What the exercise asks =>
Copy every line of the data below word for word, leaving out the pictures.

— BEGIN Source records —

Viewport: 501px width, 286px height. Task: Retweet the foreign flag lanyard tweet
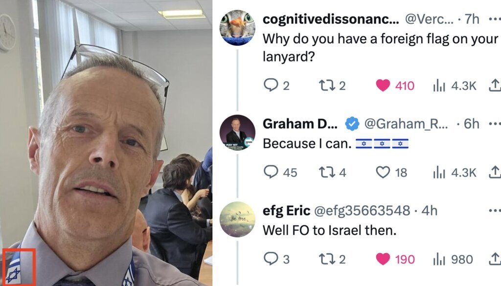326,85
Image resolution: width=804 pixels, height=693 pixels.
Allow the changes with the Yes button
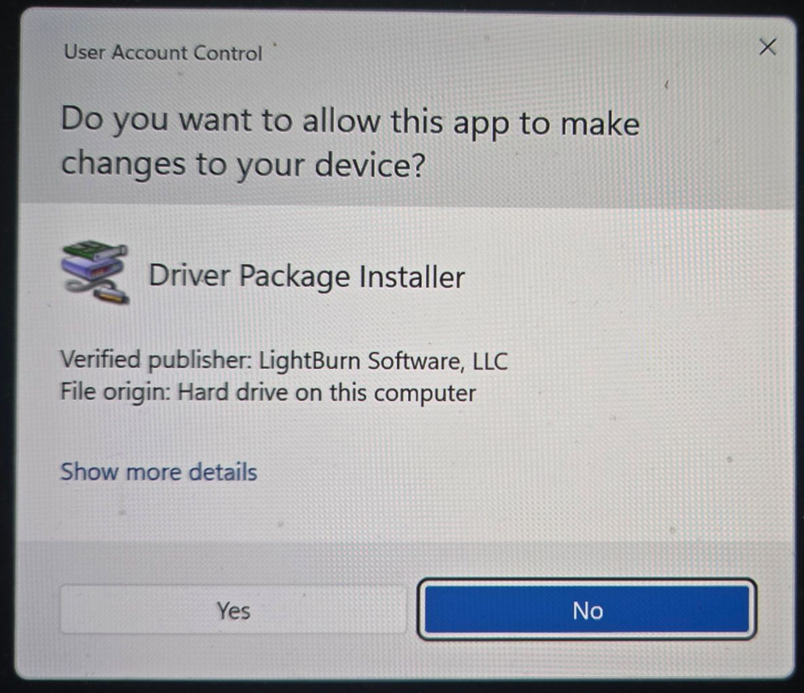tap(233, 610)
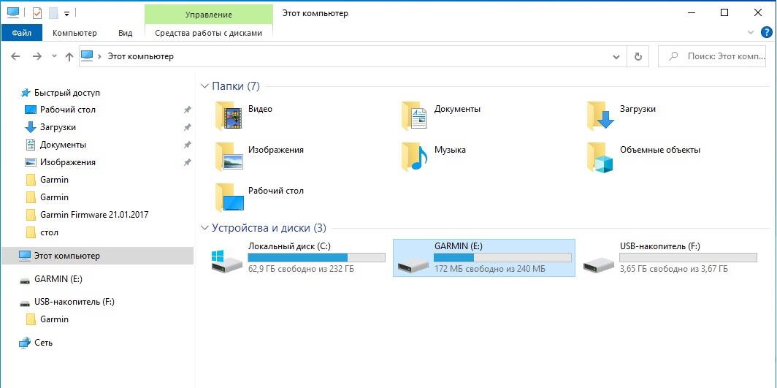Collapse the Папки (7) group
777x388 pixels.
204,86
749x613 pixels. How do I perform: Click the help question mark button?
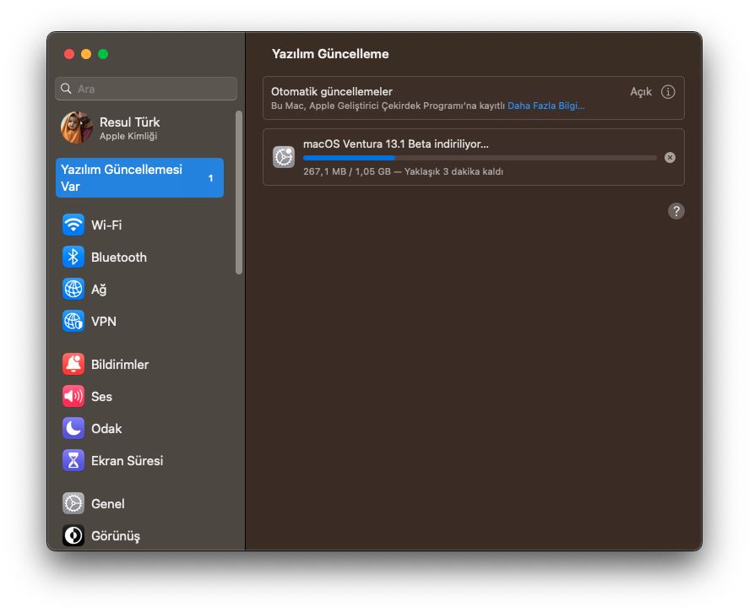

— END Source records —

Correct answer =>
Viewport: 501px width, 286px height. Task: Retweet the foreign flag lanyard tweet
326,85
Image resolution: width=804 pixels, height=693 pixels.
Allow the changes with the Yes button
tap(233, 610)
Collapse the Папки (7) group
777x388 pixels.
204,86
749x613 pixels. How do I perform: Click the help question mark button?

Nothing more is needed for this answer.